Truths, lies, and a phone call

 

 

 

I closed my eyes. Everything else seemed to blur out. The only sound I could hear was the sound of my own heavy breathing.

  Queen Makaelin had killed Clifford Reynolds and more humans.

  Markus Reynolds was right.

  My father had the same disease as King Decus.

Fourteen years have passed since I was three and my mother left Earth. She would be dead by now, since many years would’ve flowed on Earth. If I had come sooner, I would’ve seen her. If they had told me, I would’ve seen her.

  Markus Reynolds was going to kill me if he got the chance. Giving him answers would mean telling him the story. Queen Makaelin had passed away not long after father did due to stress and grief.

  To Markus Reynolds, I was the half-son of Queen Makaelin, the alien who had killed his father thirty-three years ago.

  “Urgh!” I screamed out, going to a crouch and covering my face.

  “I’m guessing there’s more to that long letter,” said James quietly.

 Rezia touched my shoulder slightly. “Eron-“

  I roughly stood up, shaking my head. “You know what? Yes! I am not honored to be chosen among many to go to Earth to search for the cure for the king because I’m freaking scared about lots of things. I’m terrified that I’ll fail, which seems extremely plausible in this case! Why didn’t King Decus choose someone smarter, braver and stronger? Why was I, the concubine’s son chosen? Was it so that if I fail at my duty they can finally find a valid excuse to cut my head off?”

  Years of anger, frustration and the stress that had built up the past few weeks exploded like magma, bubbling up from my very core.

  Rezia opened her mouth, looking pained. “Eron-“

“I’ve wanted a mother ever since I had a brain enough to see that other people had one I didn’t, and everyone hid it from me! I, of all people, deserve to know that my own mother was alive!” I yelled. “If everyone hadn’t hidden it from me, I would’ve met her on Earth.
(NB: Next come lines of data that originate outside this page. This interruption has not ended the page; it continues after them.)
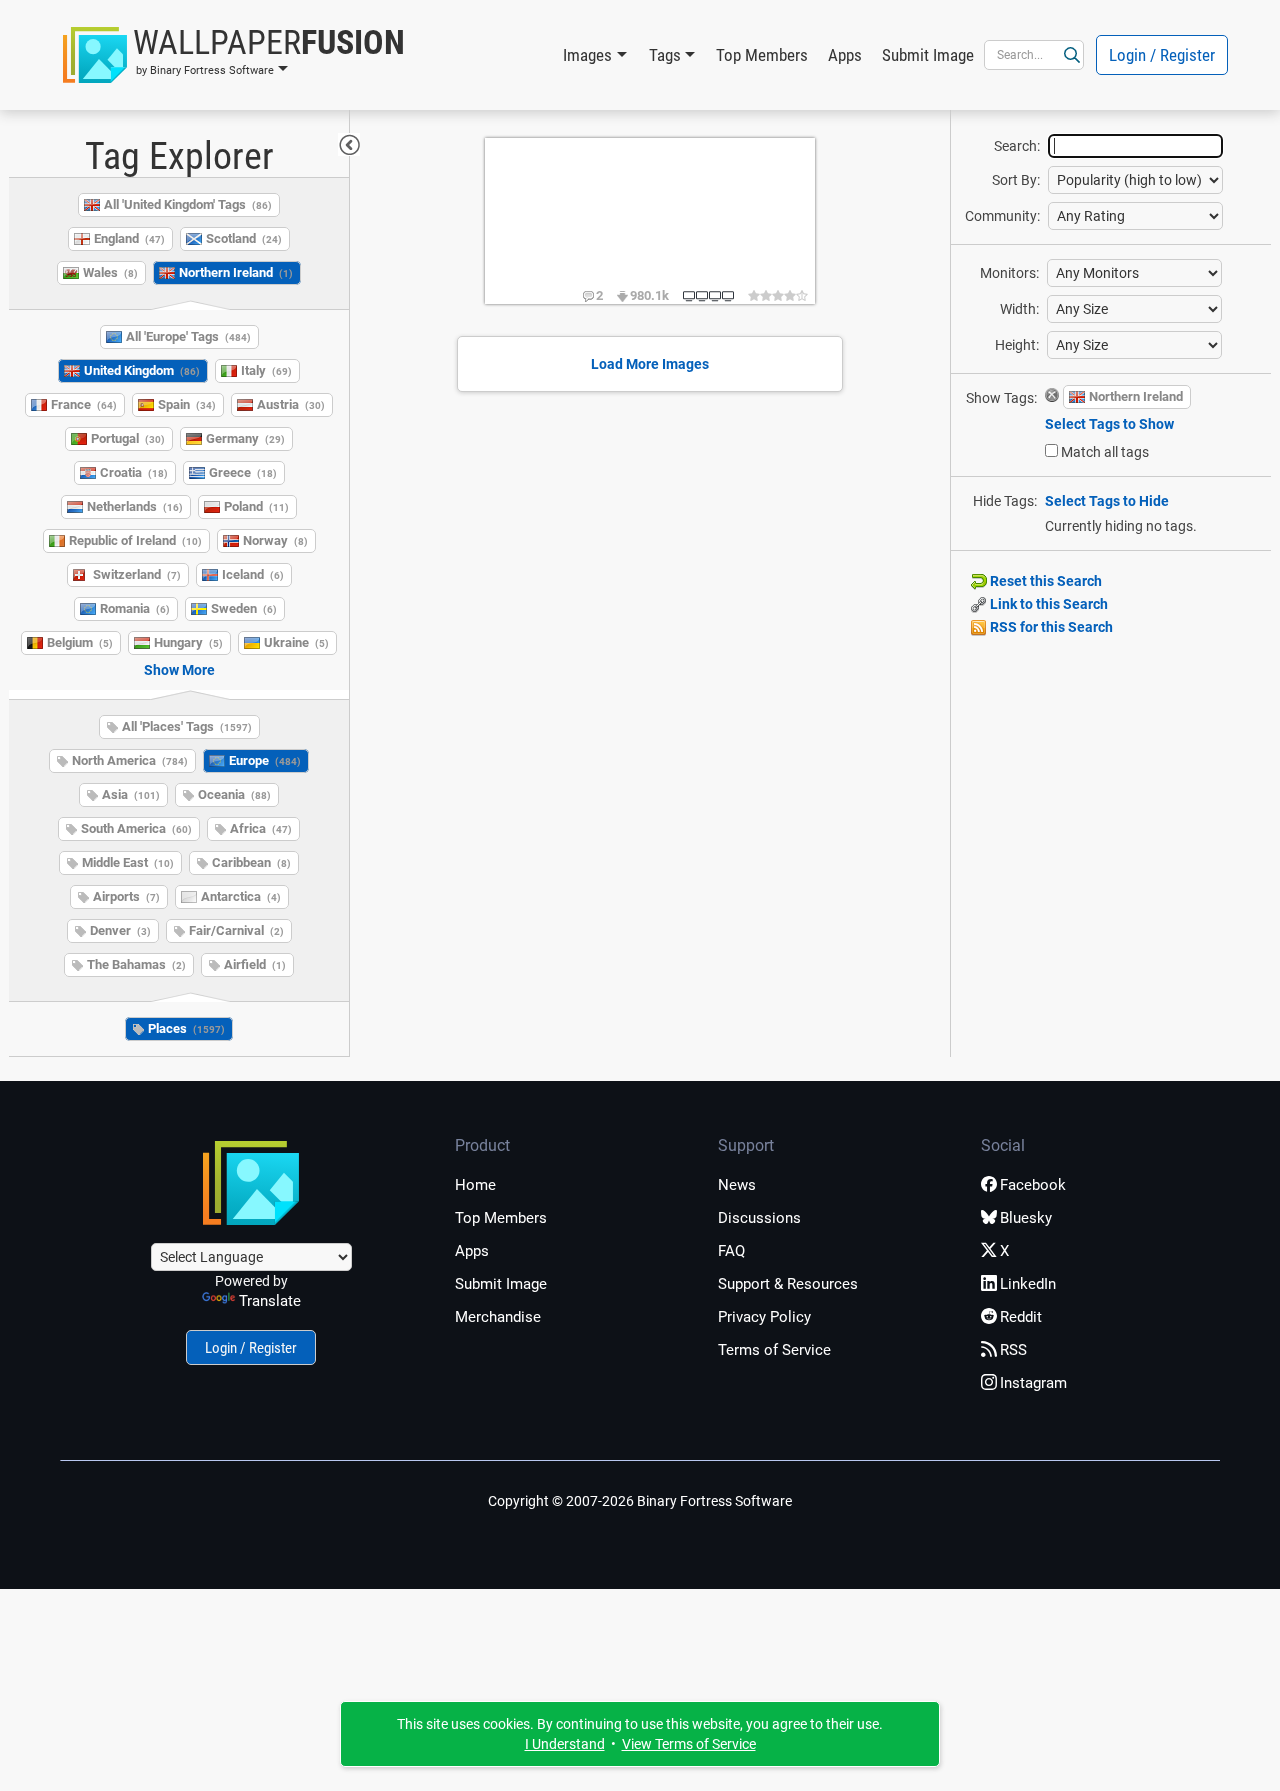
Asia (131, 794)
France (84, 404)
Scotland (244, 238)
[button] (234, 55)
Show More (179, 670)
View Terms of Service (689, 1744)
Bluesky (1026, 1218)
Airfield (255, 964)
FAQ (731, 1251)
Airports (126, 896)
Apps (845, 55)
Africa (261, 828)
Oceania (234, 794)
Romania (135, 608)
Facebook (1033, 1185)
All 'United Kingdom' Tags (188, 204)
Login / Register (1162, 55)
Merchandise (498, 1317)
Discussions (759, 1218)
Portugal (128, 438)
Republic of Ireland (135, 540)
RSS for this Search (1050, 627)
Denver (120, 930)
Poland (256, 506)
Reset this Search (1044, 581)
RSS (1013, 1350)
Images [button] (587, 55)
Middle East (128, 862)
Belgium (80, 642)
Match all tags (1105, 452)
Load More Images (650, 364)
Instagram (1033, 1383)
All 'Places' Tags (187, 726)
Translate (270, 1301)
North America (130, 760)
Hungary (188, 642)
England (129, 238)
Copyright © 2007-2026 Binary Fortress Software (640, 1501)
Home (475, 1185)
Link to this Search (1047, 604)
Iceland (253, 574)
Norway (275, 540)
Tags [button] (665, 55)
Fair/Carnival (236, 930)
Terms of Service (774, 1350)
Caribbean (251, 862)
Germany (245, 438)
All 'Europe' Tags (188, 336)
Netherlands (135, 506)
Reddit (1021, 1317)
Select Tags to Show (1109, 424)
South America (136, 828)
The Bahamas (136, 964)
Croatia (134, 472)
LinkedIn (1028, 1284)
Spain (187, 404)
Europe (265, 760)
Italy (266, 370)
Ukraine (296, 642)
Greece (243, 472)
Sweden (244, 608)
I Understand (565, 1744)
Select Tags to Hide (1107, 501)
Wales (110, 272)
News (737, 1185)
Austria (291, 404)
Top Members (762, 55)
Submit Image (928, 55)
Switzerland (137, 574)
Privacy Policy (764, 1317)
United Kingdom (142, 370)
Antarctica (241, 896)
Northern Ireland (236, 272)
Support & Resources (788, 1284)
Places (186, 1028)
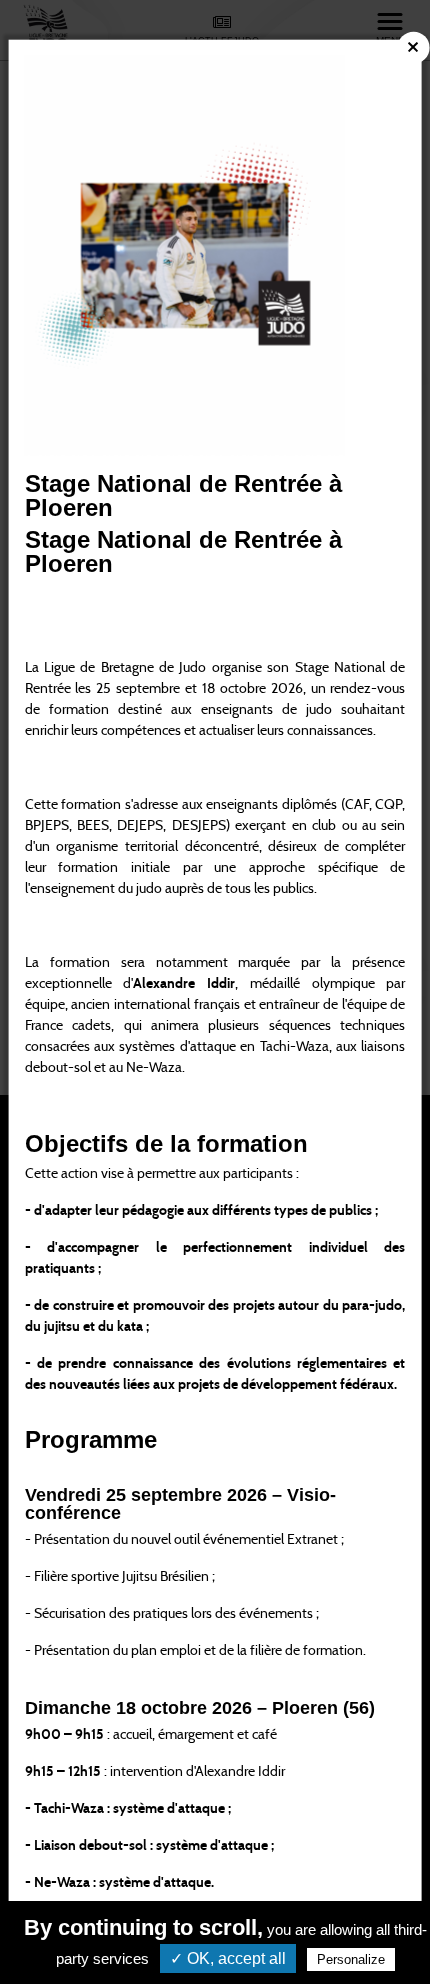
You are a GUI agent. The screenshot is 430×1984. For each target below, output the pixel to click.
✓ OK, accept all (228, 1958)
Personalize (351, 1959)
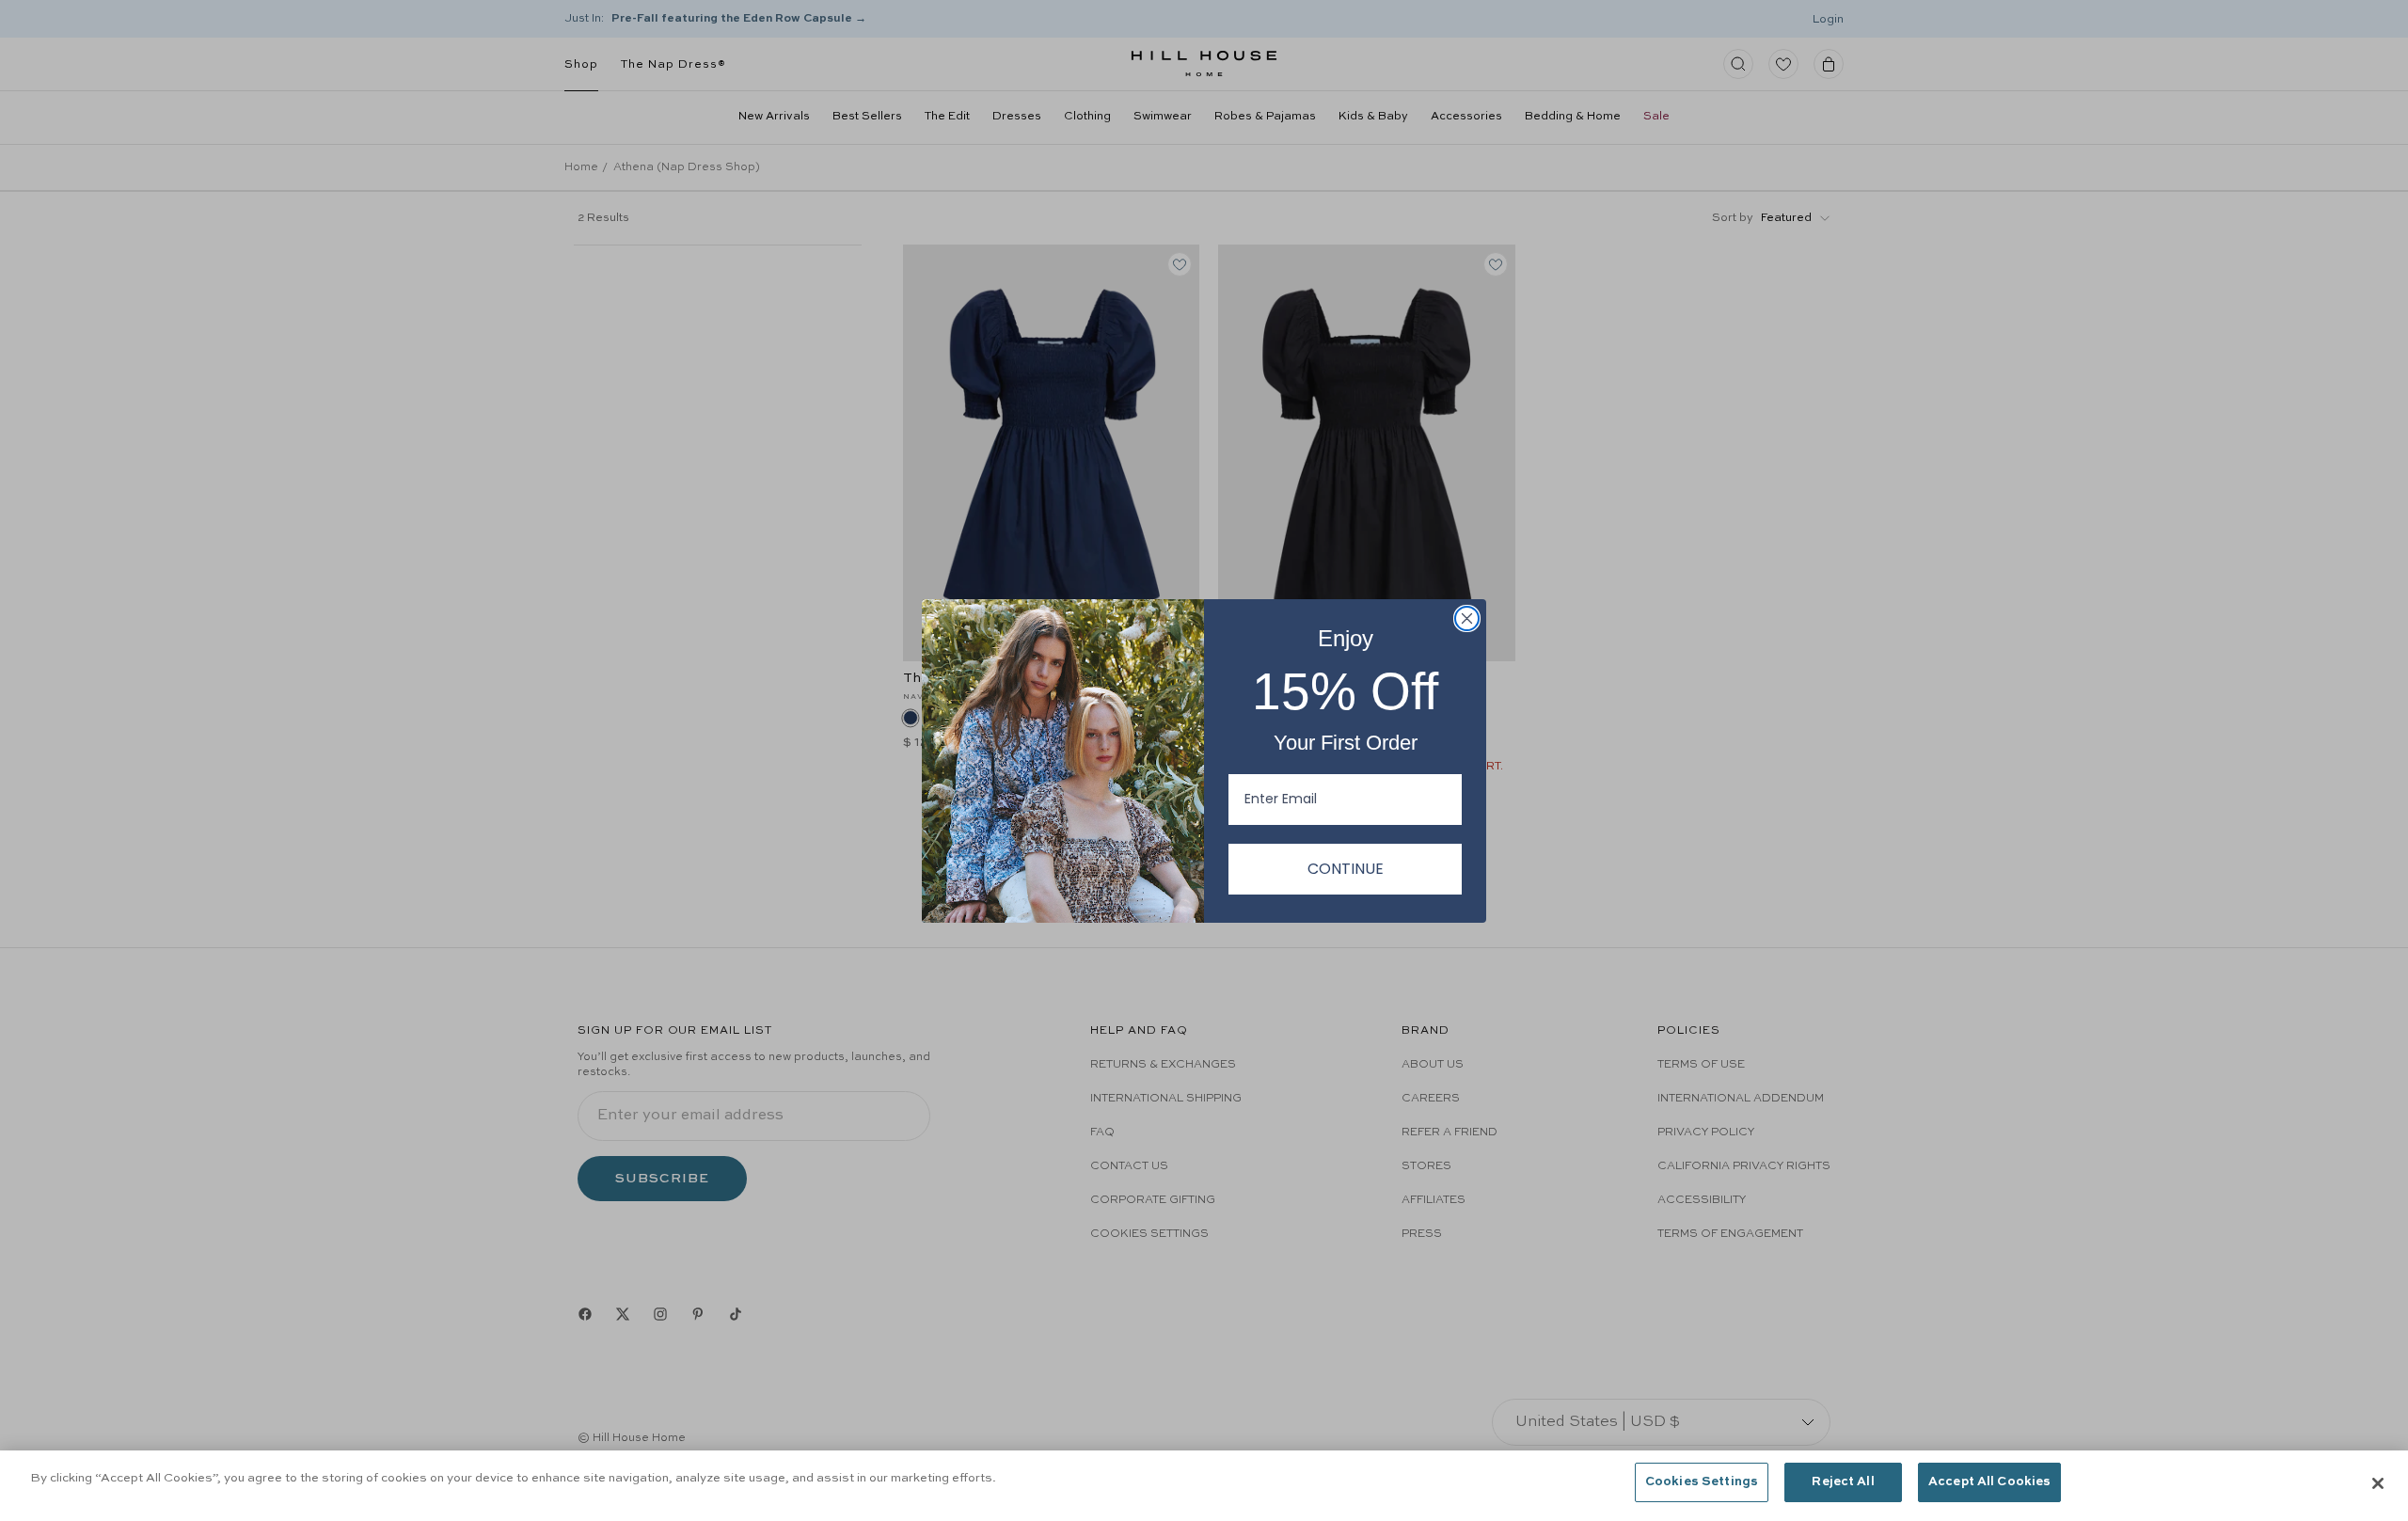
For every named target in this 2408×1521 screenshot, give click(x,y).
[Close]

She walked this very surface and breathed this very air under this sun, and I couldn’t meet her. For the seventeen years of my life, I thought she was dead, and nobody told me! Oh, right. I totally forgot. King Decus and Lady Isha had a much more sophisticated and royal mother and the concubine was not their mother so they didn’t really give a dirt about it. By the by, their mother happened to kill a human and make everything complicated for me.”

  Rezia breathed in sharply through her nose. “If they had told you that your mother was on Earth, what would you have done? You would only be frustrated because there is no way you can come to Earth to visit her. You keep highlighting that you’re a concubine’s son. Fine, then! Let me highlight that too and use it to refer to reality. They don’t let a concubine’s son travel in and out of Cevic to Earth, Eron. How would’ve met her?”

  I jabbed a finger to my chest, the restraint too much stretched for the seventeen years, snapping. For so long I hadn’t been able to say my feelings, what I thought, speaking like that was making me feel finally free.